▶ About this exercise
All lines from the one containing "Given: Select Copy from the context menu" through the last line below must be duplicated exactly, with nothing outside that span.
==== Entries supplied ====
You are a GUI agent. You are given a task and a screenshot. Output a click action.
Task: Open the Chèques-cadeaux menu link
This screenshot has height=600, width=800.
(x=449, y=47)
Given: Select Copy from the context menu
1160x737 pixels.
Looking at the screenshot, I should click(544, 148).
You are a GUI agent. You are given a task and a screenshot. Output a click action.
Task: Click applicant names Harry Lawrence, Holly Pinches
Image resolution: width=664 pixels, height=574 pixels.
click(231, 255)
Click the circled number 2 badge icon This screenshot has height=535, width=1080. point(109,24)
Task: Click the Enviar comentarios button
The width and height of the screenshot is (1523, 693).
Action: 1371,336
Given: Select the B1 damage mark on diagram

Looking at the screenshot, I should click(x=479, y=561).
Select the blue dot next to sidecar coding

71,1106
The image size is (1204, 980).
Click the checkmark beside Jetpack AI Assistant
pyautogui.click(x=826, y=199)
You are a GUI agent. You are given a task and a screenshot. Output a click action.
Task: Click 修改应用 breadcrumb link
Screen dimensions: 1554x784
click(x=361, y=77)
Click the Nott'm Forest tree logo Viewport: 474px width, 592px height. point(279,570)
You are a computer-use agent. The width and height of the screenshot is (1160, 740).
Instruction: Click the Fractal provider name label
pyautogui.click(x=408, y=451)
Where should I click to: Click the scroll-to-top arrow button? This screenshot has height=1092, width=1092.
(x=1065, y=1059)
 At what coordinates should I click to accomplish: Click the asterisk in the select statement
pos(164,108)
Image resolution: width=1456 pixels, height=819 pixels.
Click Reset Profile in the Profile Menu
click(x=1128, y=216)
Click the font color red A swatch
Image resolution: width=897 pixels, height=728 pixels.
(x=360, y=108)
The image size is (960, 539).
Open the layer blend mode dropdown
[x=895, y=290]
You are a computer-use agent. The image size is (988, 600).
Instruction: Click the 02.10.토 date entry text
====
▶ Answer box
Given: Select Copy from the context menu
1160x737 pixels.
Looking at the screenshot, I should click(544, 148).
You are a GUI agent. You are given a task and a screenshot. Output a click action.
Task: Click applicant names Harry Lawrence, Holly Pinches
Image resolution: width=664 pixels, height=574 pixels.
click(231, 255)
Click the circled number 2 badge icon This screenshot has height=535, width=1080. point(109,24)
Task: Click the Enviar comentarios button
The width and height of the screenshot is (1523, 693).
Action: 1371,336
Given: Select the B1 damage mark on diagram

Looking at the screenshot, I should click(x=479, y=561).
Select the blue dot next to sidecar coding

71,1106
The image size is (1204, 980).
Click the checkmark beside Jetpack AI Assistant
pyautogui.click(x=826, y=199)
You are a GUI agent. You are given a task and a screenshot. Output a click action.
Task: Click 修改应用 breadcrumb link
Screen dimensions: 1554x784
click(x=361, y=77)
Click the Nott'm Forest tree logo Viewport: 474px width, 592px height. point(279,570)
You are a computer-use agent. The width and height of the screenshot is (1160, 740).
Instruction: Click the Fractal provider name label
pyautogui.click(x=408, y=451)
Where should I click to: Click the scroll-to-top arrow button? This screenshot has height=1092, width=1092.
(x=1065, y=1059)
 At what coordinates should I click to accomplish: Click the asterisk in the select statement
pos(164,108)
Image resolution: width=1456 pixels, height=819 pixels.
Click Reset Profile in the Profile Menu
click(x=1128, y=216)
Click the font color red A swatch
Image resolution: width=897 pixels, height=728 pixels.
(x=360, y=108)
The image size is (960, 539).
Open the layer blend mode dropdown
[x=895, y=290]
You are a computer-use agent. The image size is (988, 600).
Instruction: Click the 02.10.토 date entry text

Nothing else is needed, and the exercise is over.